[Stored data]
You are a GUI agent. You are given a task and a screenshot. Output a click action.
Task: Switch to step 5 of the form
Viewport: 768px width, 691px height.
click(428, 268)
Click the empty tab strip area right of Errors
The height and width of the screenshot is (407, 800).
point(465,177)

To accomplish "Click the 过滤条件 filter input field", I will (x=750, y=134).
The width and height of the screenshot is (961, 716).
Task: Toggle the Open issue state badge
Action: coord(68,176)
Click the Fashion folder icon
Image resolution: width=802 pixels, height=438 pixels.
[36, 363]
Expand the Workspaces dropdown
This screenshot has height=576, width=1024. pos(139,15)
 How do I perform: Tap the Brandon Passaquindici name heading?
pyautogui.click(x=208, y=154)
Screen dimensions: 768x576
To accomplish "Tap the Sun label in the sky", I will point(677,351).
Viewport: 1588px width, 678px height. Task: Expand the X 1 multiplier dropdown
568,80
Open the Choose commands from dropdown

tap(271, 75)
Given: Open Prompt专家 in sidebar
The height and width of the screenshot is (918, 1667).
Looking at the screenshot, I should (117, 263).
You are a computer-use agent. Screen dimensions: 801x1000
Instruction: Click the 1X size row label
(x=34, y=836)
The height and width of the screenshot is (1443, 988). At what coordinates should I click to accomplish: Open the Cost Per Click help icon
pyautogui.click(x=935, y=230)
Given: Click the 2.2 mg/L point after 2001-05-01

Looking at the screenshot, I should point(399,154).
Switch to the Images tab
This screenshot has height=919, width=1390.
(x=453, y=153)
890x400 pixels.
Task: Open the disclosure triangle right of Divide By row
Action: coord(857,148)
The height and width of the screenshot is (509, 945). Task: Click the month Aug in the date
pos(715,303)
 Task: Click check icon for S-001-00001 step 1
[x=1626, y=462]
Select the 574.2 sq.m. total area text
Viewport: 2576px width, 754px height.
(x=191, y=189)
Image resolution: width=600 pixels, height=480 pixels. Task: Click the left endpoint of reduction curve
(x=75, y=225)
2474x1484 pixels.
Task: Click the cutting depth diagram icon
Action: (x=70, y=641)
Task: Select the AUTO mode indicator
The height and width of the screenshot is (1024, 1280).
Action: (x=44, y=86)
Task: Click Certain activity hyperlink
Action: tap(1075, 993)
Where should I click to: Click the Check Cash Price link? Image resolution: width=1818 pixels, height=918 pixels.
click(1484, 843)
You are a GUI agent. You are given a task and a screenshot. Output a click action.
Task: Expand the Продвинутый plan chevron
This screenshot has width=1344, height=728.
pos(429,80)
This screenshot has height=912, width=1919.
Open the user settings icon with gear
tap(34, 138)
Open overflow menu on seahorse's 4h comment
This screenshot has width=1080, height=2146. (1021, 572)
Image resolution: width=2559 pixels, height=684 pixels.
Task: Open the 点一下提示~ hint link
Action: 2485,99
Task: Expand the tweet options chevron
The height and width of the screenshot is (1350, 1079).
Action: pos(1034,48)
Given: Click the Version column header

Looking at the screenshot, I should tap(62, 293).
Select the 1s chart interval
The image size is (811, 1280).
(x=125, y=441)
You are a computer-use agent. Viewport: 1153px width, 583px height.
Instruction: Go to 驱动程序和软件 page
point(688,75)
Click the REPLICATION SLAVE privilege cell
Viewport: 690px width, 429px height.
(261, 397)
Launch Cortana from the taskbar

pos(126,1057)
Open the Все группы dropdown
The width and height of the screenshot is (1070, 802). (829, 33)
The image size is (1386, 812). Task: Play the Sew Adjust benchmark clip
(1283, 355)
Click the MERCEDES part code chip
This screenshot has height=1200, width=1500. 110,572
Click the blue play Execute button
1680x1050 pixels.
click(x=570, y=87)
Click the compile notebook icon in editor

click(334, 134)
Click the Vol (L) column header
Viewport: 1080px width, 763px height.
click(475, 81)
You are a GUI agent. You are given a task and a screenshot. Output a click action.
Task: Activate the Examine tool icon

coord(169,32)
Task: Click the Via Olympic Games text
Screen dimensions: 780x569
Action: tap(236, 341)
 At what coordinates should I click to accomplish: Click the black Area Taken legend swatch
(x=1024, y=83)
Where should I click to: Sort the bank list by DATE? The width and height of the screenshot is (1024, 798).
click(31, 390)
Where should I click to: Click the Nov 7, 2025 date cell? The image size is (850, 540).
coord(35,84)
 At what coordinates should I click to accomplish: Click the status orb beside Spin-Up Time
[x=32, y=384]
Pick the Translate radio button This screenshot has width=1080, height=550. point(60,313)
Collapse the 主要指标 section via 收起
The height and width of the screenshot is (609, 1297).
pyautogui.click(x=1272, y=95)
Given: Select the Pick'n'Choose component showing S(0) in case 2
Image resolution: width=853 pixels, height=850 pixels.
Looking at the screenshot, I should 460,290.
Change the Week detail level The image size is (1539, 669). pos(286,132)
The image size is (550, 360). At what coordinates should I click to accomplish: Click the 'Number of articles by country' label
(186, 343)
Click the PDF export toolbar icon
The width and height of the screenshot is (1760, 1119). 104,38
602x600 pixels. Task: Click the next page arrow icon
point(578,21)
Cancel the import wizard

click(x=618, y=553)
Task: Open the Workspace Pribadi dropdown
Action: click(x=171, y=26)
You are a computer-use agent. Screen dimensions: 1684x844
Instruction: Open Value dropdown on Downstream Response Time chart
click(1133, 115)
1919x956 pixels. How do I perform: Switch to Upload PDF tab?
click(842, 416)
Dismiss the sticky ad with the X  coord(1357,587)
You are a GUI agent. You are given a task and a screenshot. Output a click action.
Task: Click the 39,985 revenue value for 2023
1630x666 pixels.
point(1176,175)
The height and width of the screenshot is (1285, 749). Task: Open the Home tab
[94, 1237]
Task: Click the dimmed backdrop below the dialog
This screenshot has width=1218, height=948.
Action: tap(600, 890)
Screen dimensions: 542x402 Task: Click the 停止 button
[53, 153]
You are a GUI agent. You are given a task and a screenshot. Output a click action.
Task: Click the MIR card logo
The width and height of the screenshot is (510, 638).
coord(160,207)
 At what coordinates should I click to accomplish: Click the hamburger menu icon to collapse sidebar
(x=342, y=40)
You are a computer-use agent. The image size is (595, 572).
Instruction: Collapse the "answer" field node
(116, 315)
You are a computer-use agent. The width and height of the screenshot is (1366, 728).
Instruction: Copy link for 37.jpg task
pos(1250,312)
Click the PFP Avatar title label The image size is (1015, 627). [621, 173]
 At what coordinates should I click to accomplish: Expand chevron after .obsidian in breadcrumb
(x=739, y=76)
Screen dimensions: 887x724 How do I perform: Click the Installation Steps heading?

ACTIVITY: Output an exact copy of each record.

ANSWER:
You are a GUI agent. You are given a task and a screenshot. Output a click action.
Task: Switch to step 5 of the form
Viewport: 768px width, 691px height.
click(428, 268)
Click the empty tab strip area right of Errors
The height and width of the screenshot is (407, 800).
point(465,177)

To accomplish "Click the 过滤条件 filter input field", I will (x=750, y=134).
The width and height of the screenshot is (961, 716).
Task: Toggle the Open issue state badge
Action: coord(68,176)
Click the Fashion folder icon
Image resolution: width=802 pixels, height=438 pixels.
[36, 363]
Expand the Workspaces dropdown
This screenshot has height=576, width=1024. pos(139,15)
 How do I perform: Tap the Brandon Passaquindici name heading?
pyautogui.click(x=208, y=154)
Screen dimensions: 768x576
To accomplish "Tap the Sun label in the sky", I will point(677,351).
Viewport: 1588px width, 678px height. Task: Expand the X 1 multiplier dropdown
568,80
Open the Choose commands from dropdown

tap(271, 75)
Given: Open Prompt专家 in sidebar
The height and width of the screenshot is (918, 1667).
Looking at the screenshot, I should (117, 263).
You are a computer-use agent. Screen dimensions: 801x1000
Instruction: Click the 1X size row label
(x=34, y=836)
The height and width of the screenshot is (1443, 988). At what coordinates should I click to accomplish: Open the Cost Per Click help icon
pyautogui.click(x=935, y=230)
Given: Click the 2.2 mg/L point after 2001-05-01

Looking at the screenshot, I should point(399,154).
Switch to the Images tab
This screenshot has height=919, width=1390.
(x=453, y=153)
890x400 pixels.
Task: Open the disclosure triangle right of Divide By row
Action: coord(857,148)
The height and width of the screenshot is (509, 945). Task: Click the month Aug in the date
pos(715,303)
 Task: Click check icon for S-001-00001 step 1
[x=1626, y=462]
Select the 574.2 sq.m. total area text
Viewport: 2576px width, 754px height.
(x=191, y=189)
Image resolution: width=600 pixels, height=480 pixels. Task: Click the left endpoint of reduction curve
(x=75, y=225)
2474x1484 pixels.
Task: Click the cutting depth diagram icon
Action: (x=70, y=641)
Task: Select the AUTO mode indicator
The height and width of the screenshot is (1024, 1280).
Action: (x=44, y=86)
Task: Click Certain activity hyperlink
Action: tap(1075, 993)
Where should I click to: Click the Check Cash Price link? Image resolution: width=1818 pixels, height=918 pixels.
click(1484, 843)
You are a GUI agent. You are given a task and a screenshot. Output a click action.
Task: Expand the Продвинутый plan chevron
This screenshot has width=1344, height=728.
pos(429,80)
This screenshot has height=912, width=1919.
Open the user settings icon with gear
tap(34, 138)
Open overflow menu on seahorse's 4h comment
This screenshot has width=1080, height=2146. (1021, 572)
Image resolution: width=2559 pixels, height=684 pixels.
Task: Open the 点一下提示~ hint link
Action: 2485,99
Task: Expand the tweet options chevron
The height and width of the screenshot is (1350, 1079).
Action: pos(1034,48)
Given: Click the Version column header

Looking at the screenshot, I should tap(62, 293).
Select the 1s chart interval
The image size is (811, 1280).
(x=125, y=441)
You are a computer-use agent. Viewport: 1153px width, 583px height.
Instruction: Go to 驱动程序和软件 page
point(688,75)
Click the REPLICATION SLAVE privilege cell
Viewport: 690px width, 429px height.
(261, 397)
Launch Cortana from the taskbar

pos(126,1057)
Open the Все группы dropdown
The width and height of the screenshot is (1070, 802). (829, 33)
The image size is (1386, 812). Task: Play the Sew Adjust benchmark clip
(1283, 355)
Click the MERCEDES part code chip
This screenshot has height=1200, width=1500. 110,572
Click the blue play Execute button
1680x1050 pixels.
click(x=570, y=87)
Click the compile notebook icon in editor

click(334, 134)
Click the Vol (L) column header
Viewport: 1080px width, 763px height.
click(475, 81)
You are a GUI agent. You are given a task and a screenshot. Output a click action.
Task: Activate the Examine tool icon

coord(169,32)
Task: Click the Via Olympic Games text
Screen dimensions: 780x569
Action: tap(236, 341)
 At what coordinates should I click to accomplish: Click the black Area Taken legend swatch
(x=1024, y=83)
Where should I click to: Sort the bank list by DATE? The width and height of the screenshot is (1024, 798).
click(31, 390)
Where should I click to: Click the Nov 7, 2025 date cell? The image size is (850, 540).
coord(35,84)
 At what coordinates should I click to accomplish: Click the status orb beside Spin-Up Time
[x=32, y=384]
Pick the Translate radio button This screenshot has width=1080, height=550. point(60,313)
Collapse the 主要指标 section via 收起
The height and width of the screenshot is (609, 1297).
pyautogui.click(x=1272, y=95)
Given: Select the Pick'n'Choose component showing S(0) in case 2
Image resolution: width=853 pixels, height=850 pixels.
Looking at the screenshot, I should 460,290.
Change the Week detail level The image size is (1539, 669). pos(286,132)
The image size is (550, 360). At what coordinates should I click to accomplish: Click the 'Number of articles by country' label
(186, 343)
Click the PDF export toolbar icon
The width and height of the screenshot is (1760, 1119). 104,38
602x600 pixels. Task: Click the next page arrow icon
point(578,21)
Cancel the import wizard

click(x=618, y=553)
Task: Open the Workspace Pribadi dropdown
Action: click(x=171, y=26)
You are a computer-use agent. Screen dimensions: 1684x844
Instruction: Open Value dropdown on Downstream Response Time chart
click(1133, 115)
1919x956 pixels. How do I perform: Switch to Upload PDF tab?
click(842, 416)
Dismiss the sticky ad with the X  coord(1357,587)
You are a GUI agent. You are given a task and a screenshot. Output a click action.
Task: Click the 39,985 revenue value for 2023
1630x666 pixels.
point(1176,175)
The height and width of the screenshot is (1285, 749). Task: Open the Home tab
[94, 1237]
Task: Click the dimmed backdrop below the dialog
This screenshot has width=1218, height=948.
Action: tap(600, 890)
Screen dimensions: 542x402 Task: Click the 停止 button
[53, 153]
You are a GUI agent. You are given a task and a screenshot. Output a click action.
Task: Click the MIR card logo
The width and height of the screenshot is (510, 638).
coord(160,207)
 At what coordinates should I click to accomplish: Click the hamburger menu icon to collapse sidebar
(x=342, y=40)
You are a computer-use agent. The image size is (595, 572).
Instruction: Collapse the "answer" field node
(116, 315)
You are a computer-use agent. The width and height of the screenshot is (1366, 728).
Instruction: Copy link for 37.jpg task
pos(1250,312)
Click the PFP Avatar title label The image size is (1015, 627). [621, 173]
 At what coordinates should I click to accomplish: Expand chevron after .obsidian in breadcrumb
(x=739, y=76)
Screen dimensions: 887x724 How do I perform: Click the Installation Steps heading?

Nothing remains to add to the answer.